During his presentation, Morris provided an in-depth look at the many settlements and potential launches surrounding potential adalimumab (Humira) biosimilars. There have been a few biosimilar patent battles over the launch of potential biosimilars. Specifically, in August 2016, AbbVie sued Amgen after briefly participating in the patent dance. In September 2017, the companies reached a settlement that Amgen’s Humira biosimilar will have a US launch date of January 2023, and a European launch of October 2018.
In addition, AbbVie’s suit against Samsung Bioepis over disputed patents resulted in a similar settlement. Bioepis’ biosimilar, not yet approved by the FDA, will not be allowed to enter the market in the European Union until October 2018, nor the US until June 2023. Recently, Patients for Affordable Drugs called on the Federal Trade Commission to examine whether this pay-for-delay deal violates anti-competitive and antitrust laws.

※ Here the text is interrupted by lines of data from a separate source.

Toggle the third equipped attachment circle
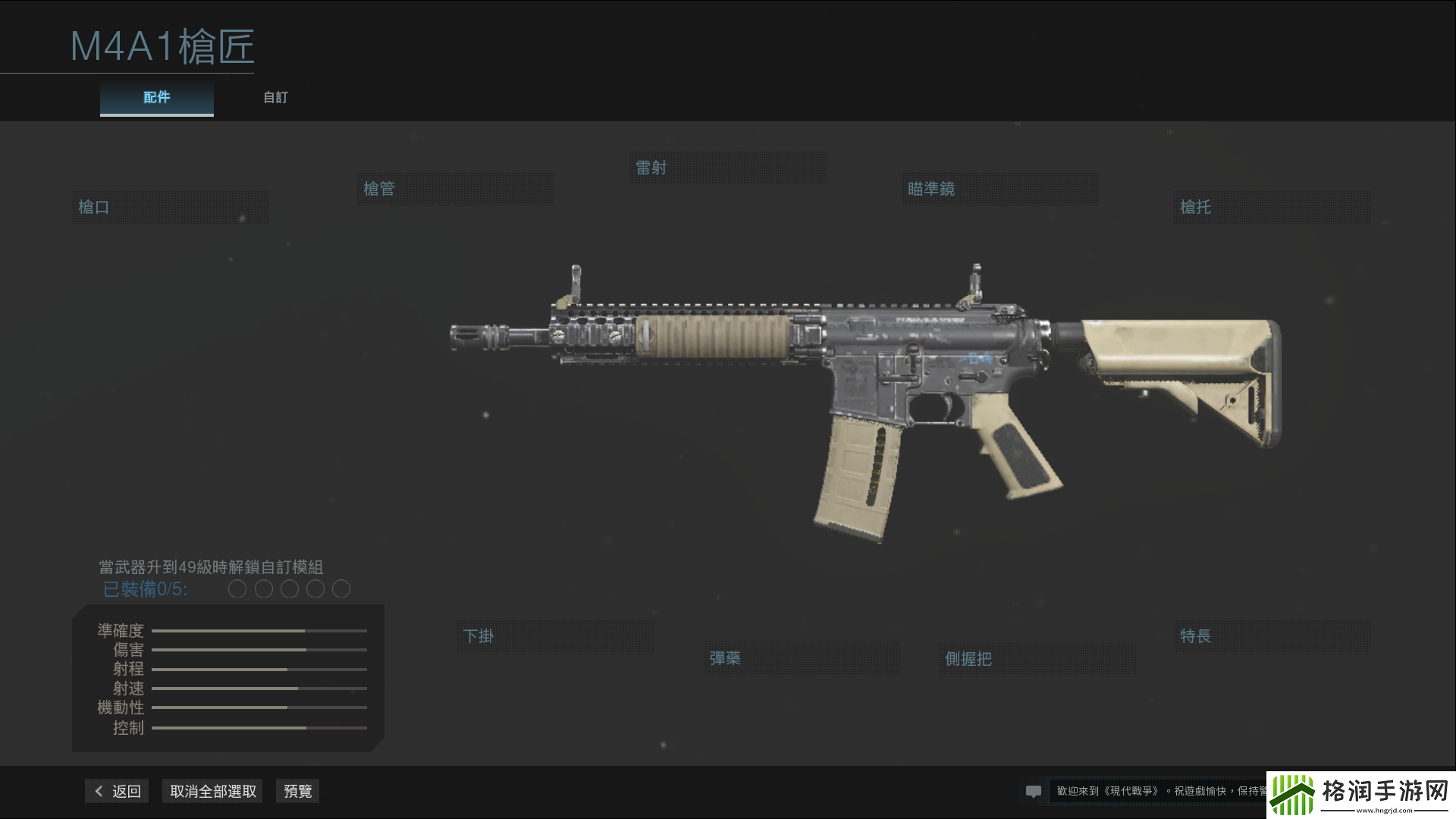 [289, 588]
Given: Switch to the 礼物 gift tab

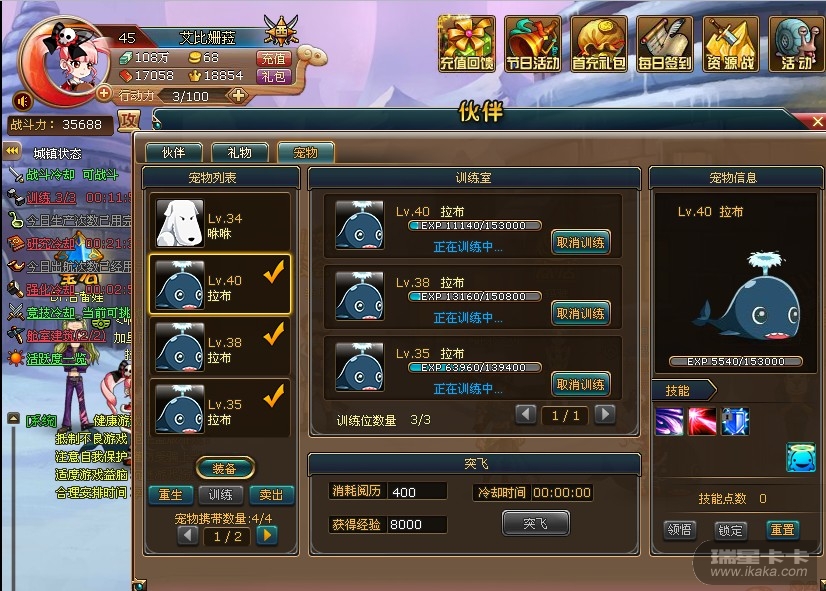Looking at the screenshot, I should [239, 153].
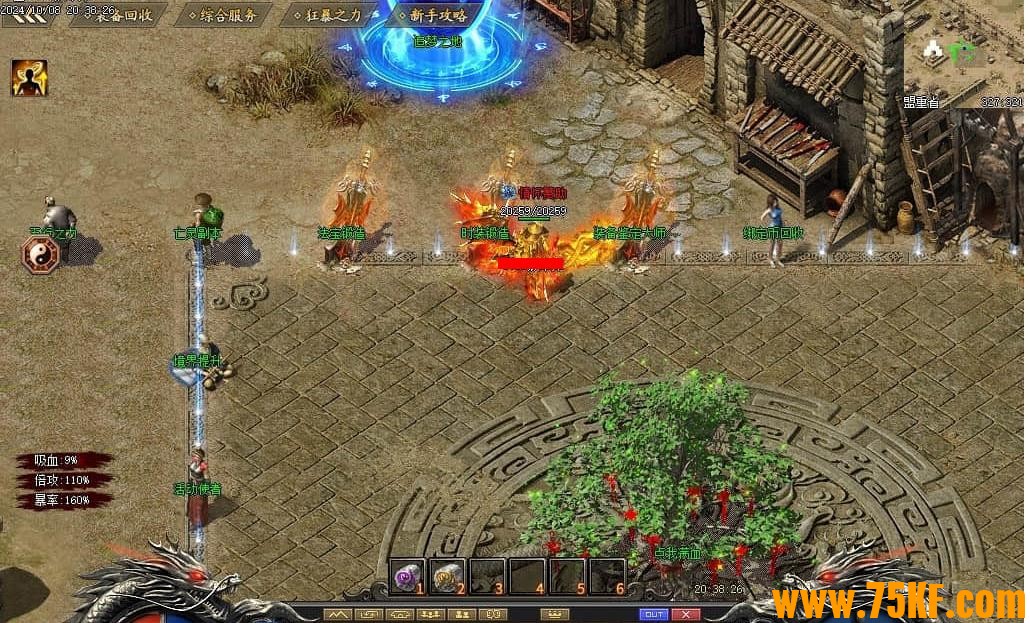The width and height of the screenshot is (1030, 623).
Task: Open the 装备回收 equipment recycle menu
Action: (x=124, y=15)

Though the biosimilar area is facing many different forms of litigation, presenters agreed that manufacturing processes and method of treatment patents are dominating the landscape at the moment. In addition, some other key takeaways are that many companies are not completing the patent dance, and IPRs have become an additional part of biosimilar litigations.
The panel left a key question for the audience to answer: Is it better for a biosimilar manufacturer to disclose more information upfront, or rather abstain from the patent dance entirely?